China's oil contract aims to end petrodollarChina olfiled in Xinjiang

China’s new oil futures contract raises questions about a seismic shift on oil and currency markets. Will the new contract dethrone the petrodollar and lift the yuan to global reserve currency status? According to Norbert Rücker and Susan Joho, economists at Julius Baer, “these thoughts are more fantasies than reality. China is indeed a leading global oil consumer, but unlike the case of metals, is far from dominating the oil market “.

China’s oil consumption stands at 12 million barrels per day compared to 20 by the US, 14 by Europe and 95 by the world overall. The new con-tract primarily enables domestic Chinese refiners to hedge their specific needs of medium and sour crude oil quality. International interest in the contract faces two main hurdles, volatility and capital controls.

On the one hand, Julius Baer’s analysts explain that “Chinese commodity futures are inherently more volatile and prone to speculative frenzies, a governmental concern that delayed the oil contract launch”. Capital controls complicate the use of the Chinese currency for global trade. Moreover, they comment:

Despite Europe’s important role in the oil market, there has been no interest in a EUR-denominated contract, and despite the well-established Chinese bulk commodity contracts, the iron ore and coal trade still largely settles in USD. Only the Middle East’s willingness to accept the yuan, de-peg their currencies from the dollar and cope with additional economic uncertainty would shake the petrodollar scheme.

The new oil futures contract should therefore be seen “as a puzzle piece within the targeted internationalisation of the yuan”. The Chinese government is still a long way from the big goal of establishing the yuan as a leading reserve currency.

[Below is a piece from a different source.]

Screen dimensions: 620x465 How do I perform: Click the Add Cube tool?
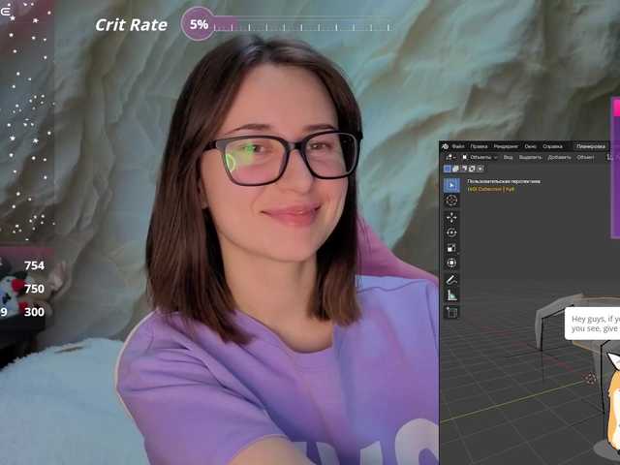point(451,312)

While it is true that the yuan has been the seventh largest reserve currency for several years, its share has not risen since 2014 from a rather insignificant 1.1%. This is related to the economic slowdown and the need to stop capital outflows abroad. With its long-term goal in mind, the government will continue to push this project forward in small steps whenever the environment is favourable, as is the case today. But this will take time.